Von Ulrich Wolf, Leipzig

Auch sein letztes Wort half ihm nicht wirklich weiter. „Ich habe noch nie jemanden betrogen. Ich bin da so hineingeschlittert, wollte nur helfen. Mir tut es unheimlich leid, was da passiert ist“, sagt Wilfried Schwätter. Das Landgericht Leipzig nahm dem alten Mann, der im November 70 wird, das nicht ab. Es verurteilte ihn zu drei Jahren und zehn Monaten Gefängnis. Wegen schweren Betrugs, unter anderem am Gründer und Chef des Leipziger Internetunternehmens, Thomas Wagner.

Die viersitzige Piper, in der auch Unister-Chef Thomas Wagner saß, stürzte beim Rückflug nach dem gescheiterten Geschäft in Venedig über Slowenien ab. Niemand überlebte.
Die viersitzige Piper, in der auch Unister-Chef Thomas Wagner saß, stürzte beim Rückflug nach dem gescheiterten Geschäft in Venedig über Slowenien ab. Niemand überlebte. © dpa
Im Hotel Luisenhof in der Innenstadt von Hannover gab es erste Kontakte. Wagners Vertraute warnten ihn damals: „Thomas, ich glaube, wir haben mit der Mafia gesprochen.“
Im Hotel Luisenhof in der Innenstadt von Hannover gab es erste Kontakte. Wagners Vertraute warnten ihn damals: „Thomas, ich glaube, wir haben mit der Mafia gesprochen.“ © imago/Rust

Seine Verurteilung kam nicht überraschend, zu erdrückend waren die Beweise. Spannend war der Prozess dennoch. Er öffnete die Tür in die sonst so verborgene Welt der halbseidenen Geschäftemacher. Schon diese Zeugen. 21 waren es, darunter etwa ein Ex-Notar aus Hannover, der mit gefälschten Unterlagen aus der größten Kaserne Brandenburgs ein Wohngebiet machen wollte, damit aber nur den Rücktritt des Innenministers beschleunigte. Oder der ehemalige hessische Landeschef der Schill-Partei. Oder ein Gastwirt aus dem Sauerland, der für einige Jahre sein Glück in Thailand versuchte. Und bei einem Juwelenlieferanten aus Zürich, der ebenfalls geladen war, räumte der Staatsanwalt ein: „Ich habe keine Chance, an ihn heranzukommen. Er ist in Tansania abgetaucht.“

Mitten hinein in diese Schräge-Typen-Welt ist Unister-Gründer Thomas Wagner geraten. Leipzigs Vorzeige-Unternehmer, der mit Marken wie ab-in-den-urlaub.de oder fluege.de etablierten Reisekonzernen das Fürchten lehrte. Wie war das möglich?

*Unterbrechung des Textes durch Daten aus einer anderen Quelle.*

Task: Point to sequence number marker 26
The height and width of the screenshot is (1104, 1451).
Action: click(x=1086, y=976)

Es ist Ende 2015, Wagner ist 38, und doch kämpft er schon um sein Lebenswerk. Die Generalstaatsanwaltschaft Dresden hat Anklage erhoben, sie sieht illegale Methoden im Hause Unister. Im Konzern tobt zudem ein heftiger Streit mit dem ehemaligen Finanzchef. Das Unternehmen ist hoch verschuldet, die Banken haben den Geldhahn zugedreht.

Wagners ehemaliger Pressesprecher will helfen. Über den Ex-Landtagsabgeordneten Volker Külow von den Linken vermittelt er den Kontakt zum Leipziger Häuserkönig Oliver Bechstedt. Man trifft sich im Februar 2016. „Es ging um Kontakte zu Investoren“, sagt der Immobilienmanager. Er fragt nach bei einer Fondsgesellschaft in Peking, beim Diners-Club in Zürich, bei ProSieben und bei einem Ex-Manager der Deutschen Kreditbank in Leipzig. Der Mann heißt Karsten Keune, und er sollte zu einem wichtigen Glied in der Ereigniskette werden, die mit dem Tod Wagners endete.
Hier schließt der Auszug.